JAbanese researchers have shown that masks can provide protection from airborne coronavirus particles, but even professional-grade hoods cannot completely eliminate infection risks.

Scientists at the University of Tokyo built a safe room with mannequin heads facing each other. One head is fitted with an inhaler that mimics a cough and flushes out actual coronavirus particles. The other simulates normal breathing, with a collection room for viruses entering the airway.

The cotton mask reduced viral absorption by the recipient head by up to 40 percent compared to no mask. The N95 mask, used by doctors, has prevented up to 90 percent. However, even when the N95 was attached to the face with duct tape, some virus particles could still creep in.

When a mask was placed on top of a cough, cotton and surgical masks prevented more than 50 percent of transmission of the virus.
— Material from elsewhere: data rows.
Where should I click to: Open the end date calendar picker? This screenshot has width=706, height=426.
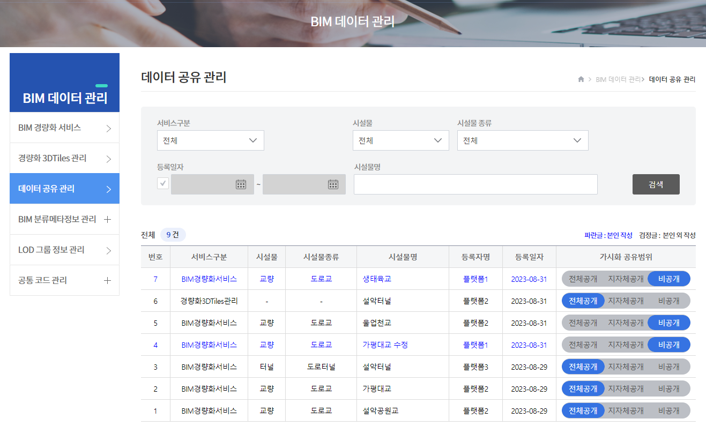pos(332,183)
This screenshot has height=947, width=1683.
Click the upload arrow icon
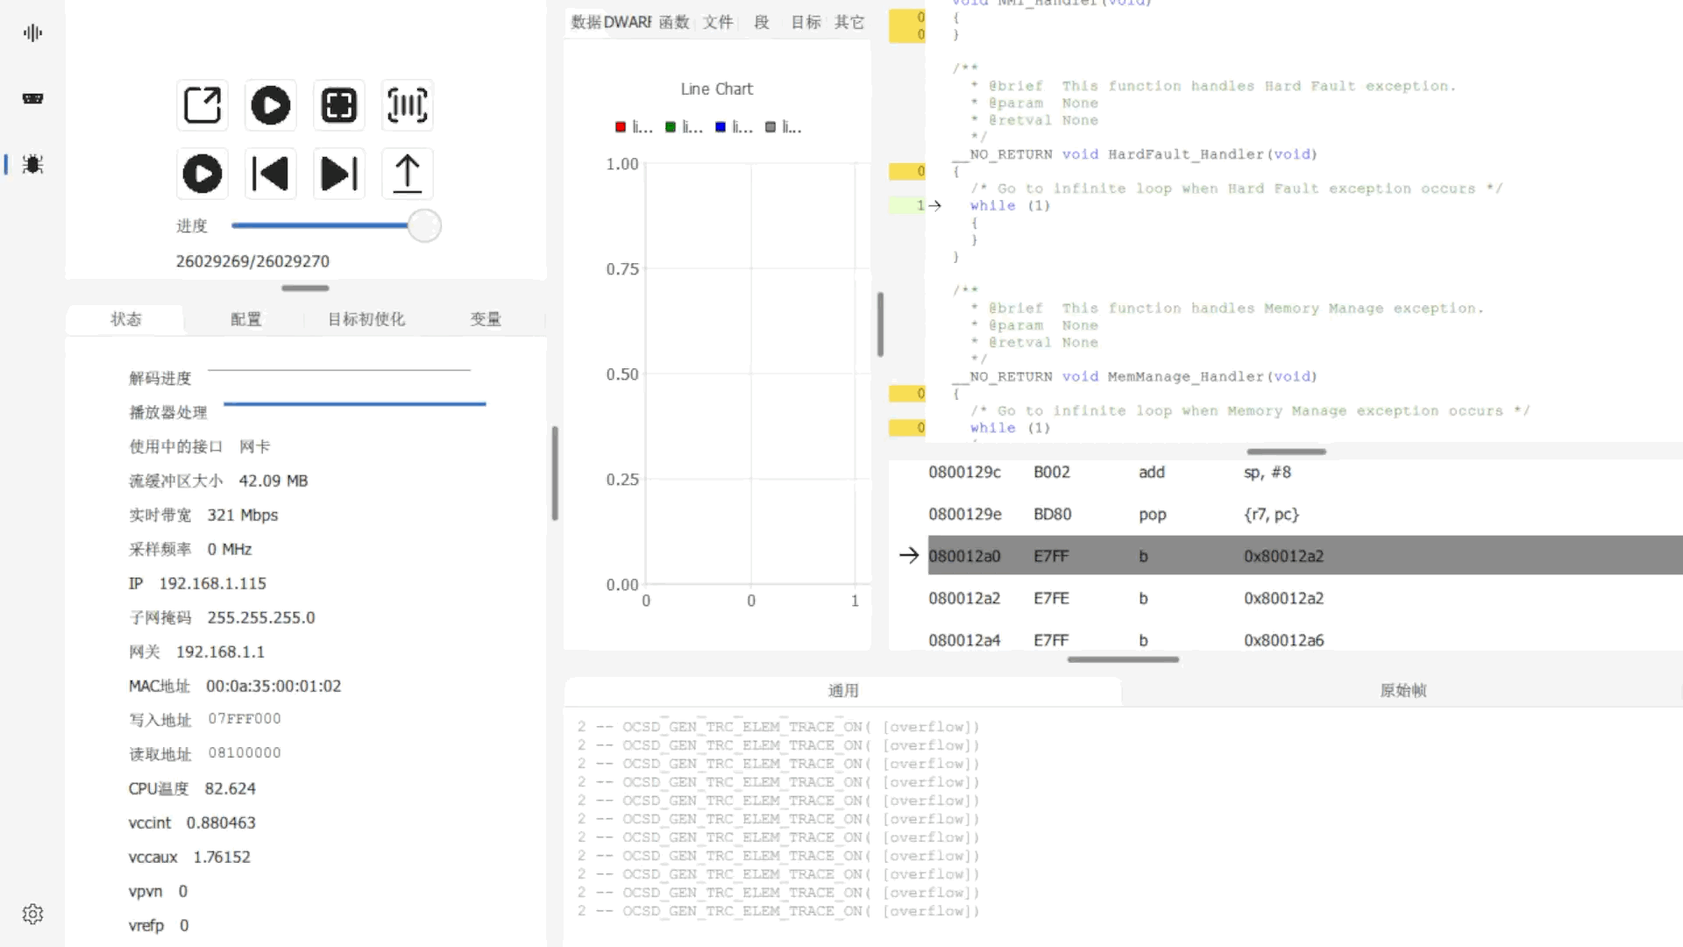point(408,174)
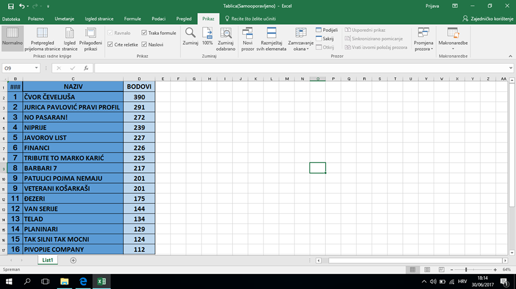
Task: Click Zumiraj odabrano icon
Action: pos(226,33)
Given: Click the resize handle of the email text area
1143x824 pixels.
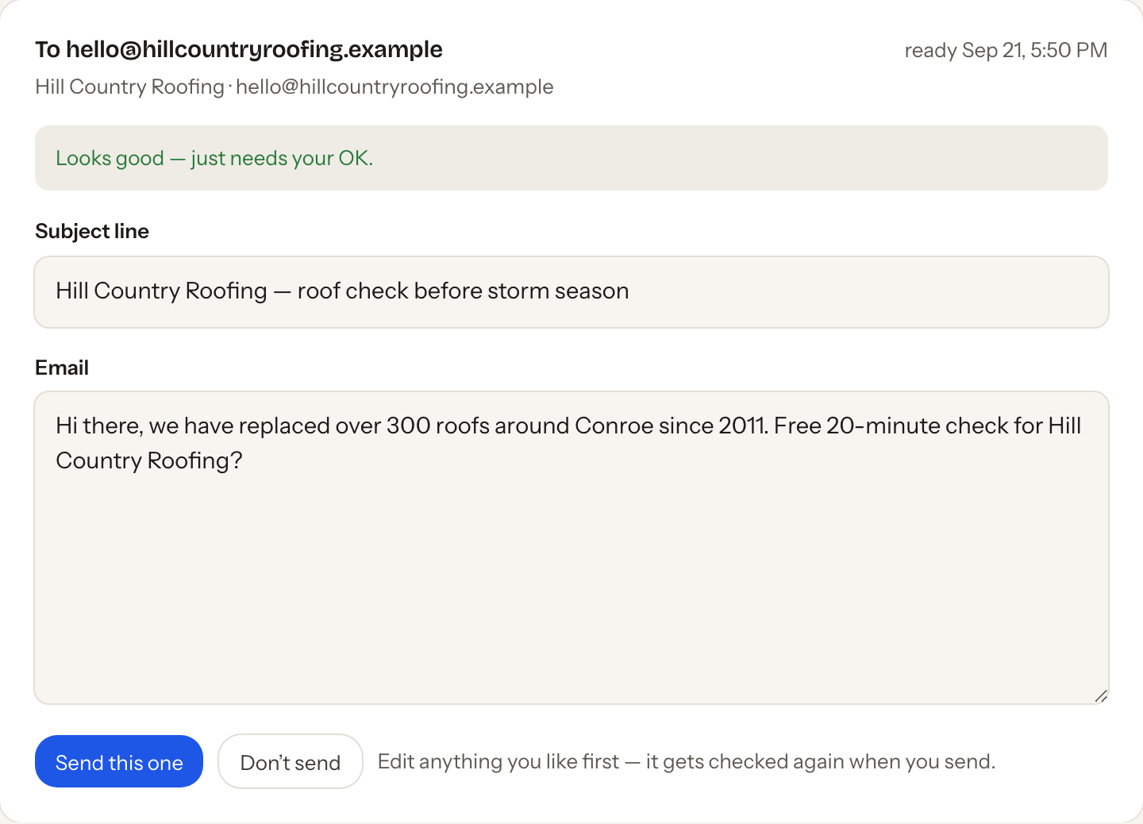Looking at the screenshot, I should click(1101, 696).
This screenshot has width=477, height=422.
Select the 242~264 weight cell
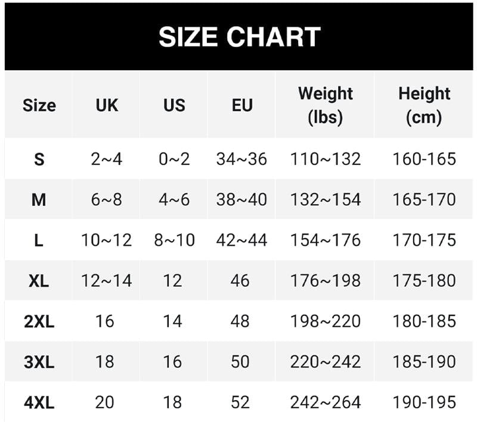pyautogui.click(x=325, y=402)
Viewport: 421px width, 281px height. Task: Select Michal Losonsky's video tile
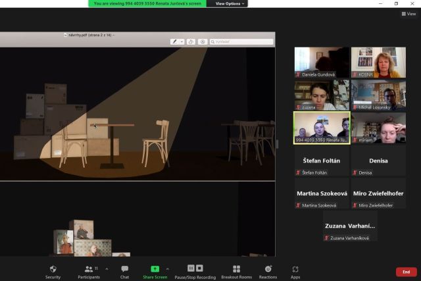point(378,95)
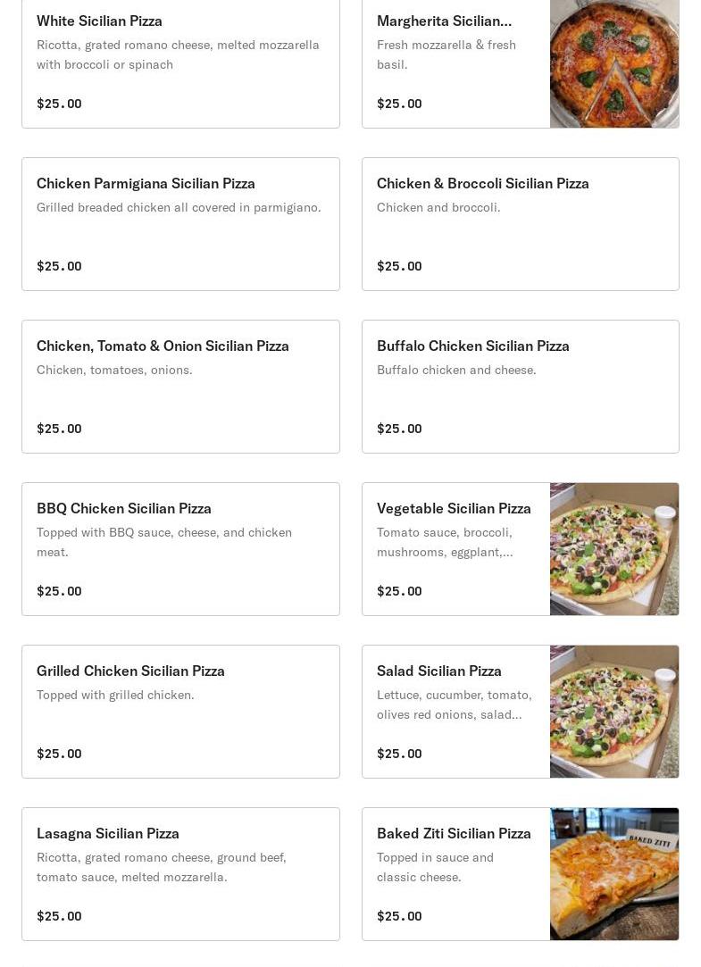Open Vegetable Sicilian Pizza title
This screenshot has width=701, height=967.
[454, 508]
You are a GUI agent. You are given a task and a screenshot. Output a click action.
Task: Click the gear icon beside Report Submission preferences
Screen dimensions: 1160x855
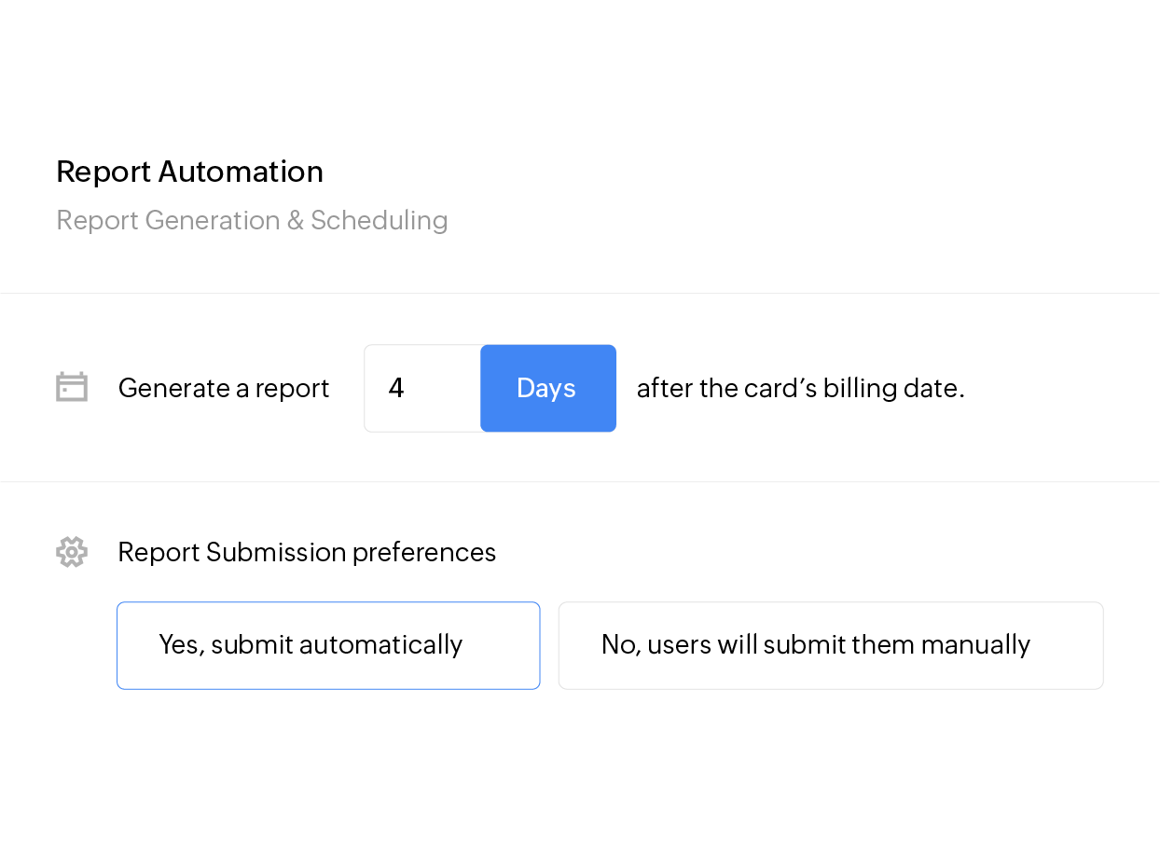(72, 552)
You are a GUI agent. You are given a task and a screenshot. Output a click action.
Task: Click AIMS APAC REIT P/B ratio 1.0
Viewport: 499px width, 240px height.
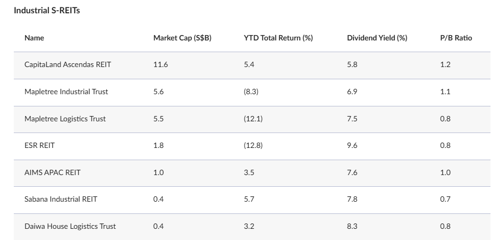tap(445, 172)
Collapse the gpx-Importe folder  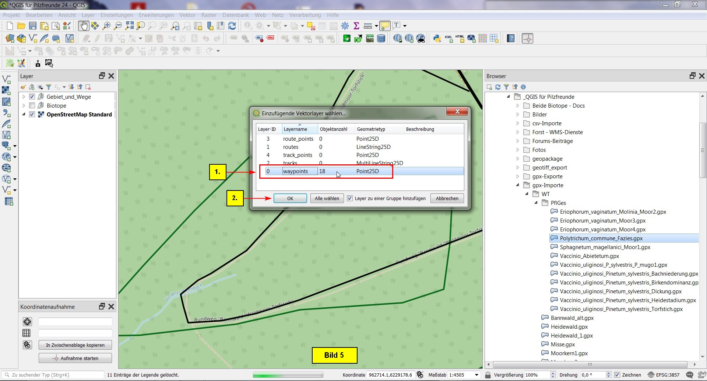tap(517, 185)
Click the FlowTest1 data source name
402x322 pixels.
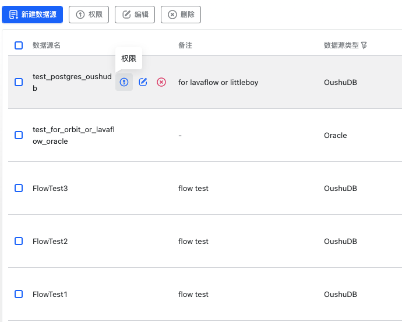point(50,295)
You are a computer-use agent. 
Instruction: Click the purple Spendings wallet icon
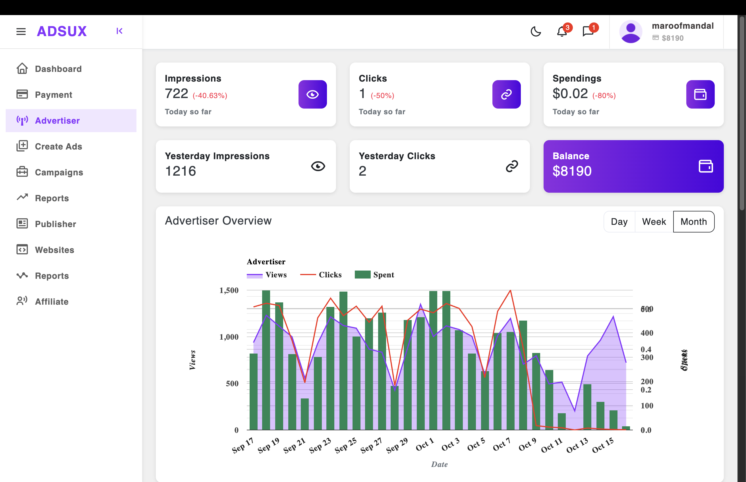(x=700, y=94)
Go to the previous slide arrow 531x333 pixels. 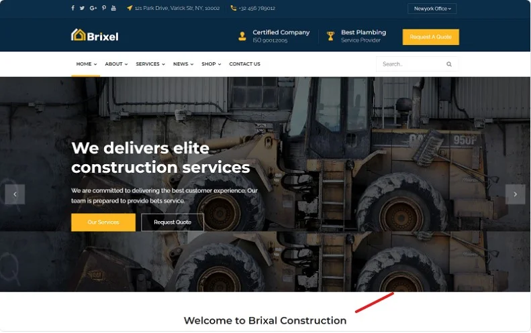point(15,194)
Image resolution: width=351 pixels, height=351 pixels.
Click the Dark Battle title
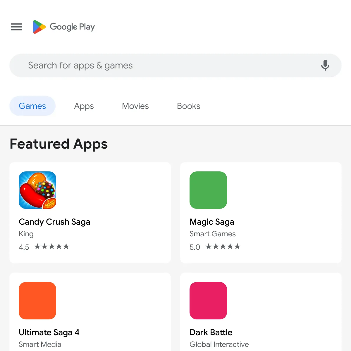click(x=211, y=332)
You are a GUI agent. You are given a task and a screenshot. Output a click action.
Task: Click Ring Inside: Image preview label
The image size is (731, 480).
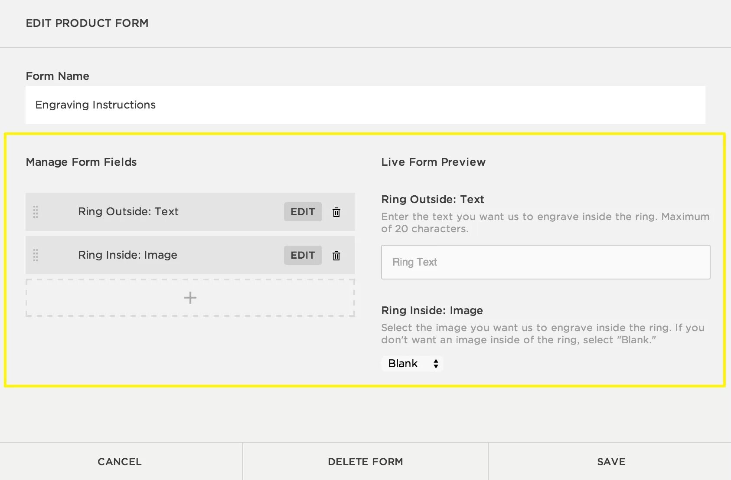click(432, 311)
“There was a synergistic effect when both the virus recipient and the virus distributor wore masks,” the researchers wrote in a study published on Wednesday.

There has been a growing consensus among health experts that the coronavirus can spread through the air. The U.S. Centers for Disease Control and Prevention revised its guidance this month to say the pathogen can remain in the air for hours.

A separate team of Japanese researchers used supercomputer simulations to show that moisture can have a significant effect on the dispersion of virus particles into the air.